Stored records:
* * *

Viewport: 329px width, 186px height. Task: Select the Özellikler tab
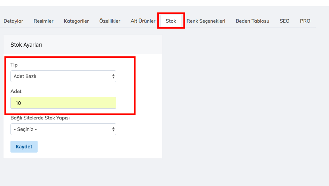(x=110, y=21)
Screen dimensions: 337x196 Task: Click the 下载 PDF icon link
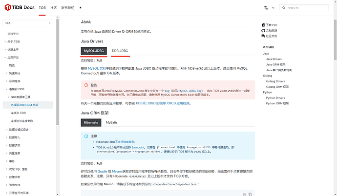tap(264, 25)
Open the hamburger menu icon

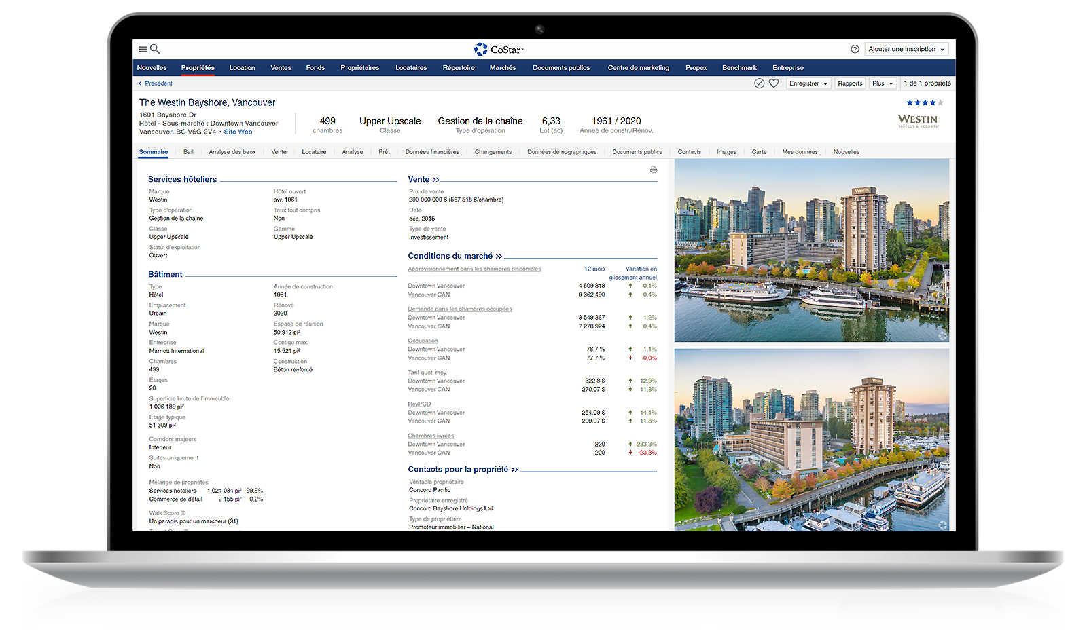click(143, 49)
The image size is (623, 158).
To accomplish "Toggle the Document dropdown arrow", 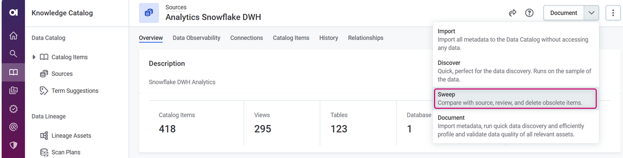I will click(x=591, y=13).
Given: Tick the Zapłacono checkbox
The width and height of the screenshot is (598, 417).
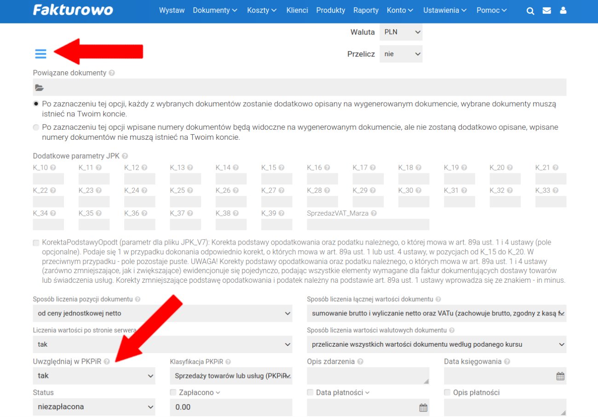Looking at the screenshot, I should point(173,393).
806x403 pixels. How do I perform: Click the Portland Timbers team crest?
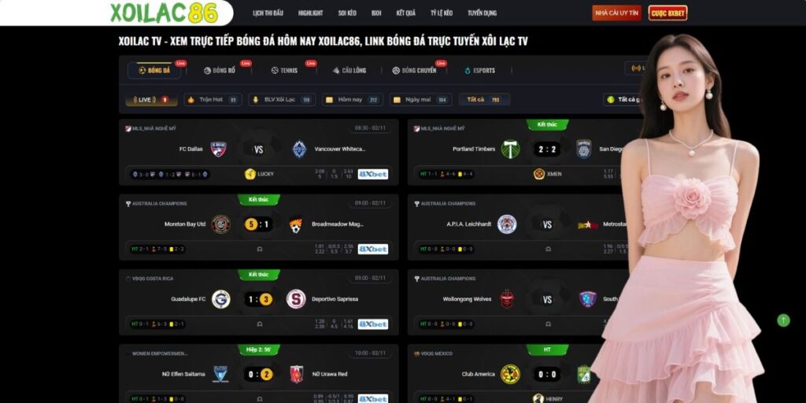[x=510, y=149]
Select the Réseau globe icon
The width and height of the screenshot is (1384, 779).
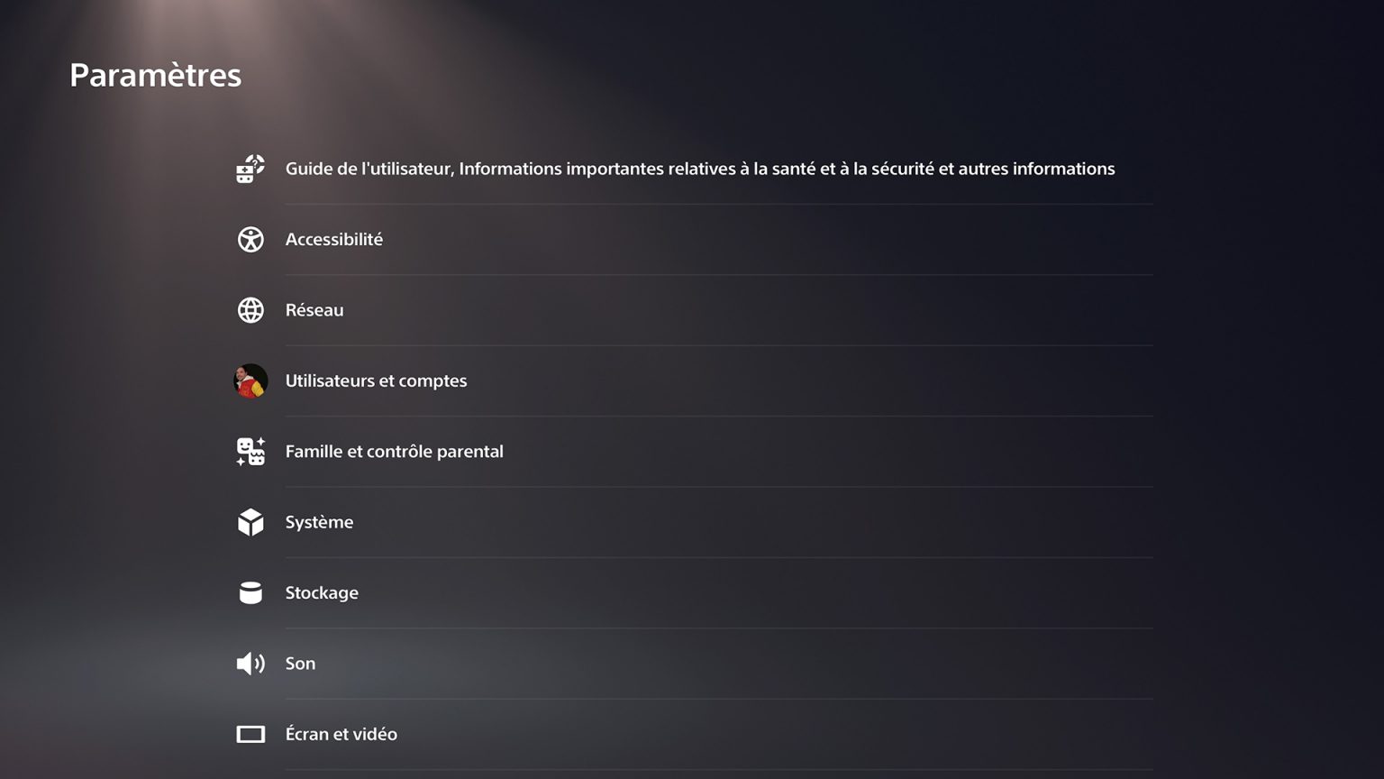pos(250,309)
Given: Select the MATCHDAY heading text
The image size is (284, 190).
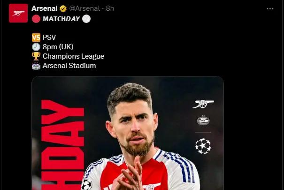Looking at the screenshot, I should click(61, 19).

* * *

● **What is required**: Produce an exact copy of the lines from the line with "Select the Réseau globe icon" through the last line of the data above, both ends included. No pictures belong in it.

● **Task output**:
Select the Réseau globe icon
The width and height of the screenshot is (1384, 779).
pos(250,309)
Given: Select the MATCHDAY heading text
The image size is (284, 190).
Looking at the screenshot, I should click(61, 19).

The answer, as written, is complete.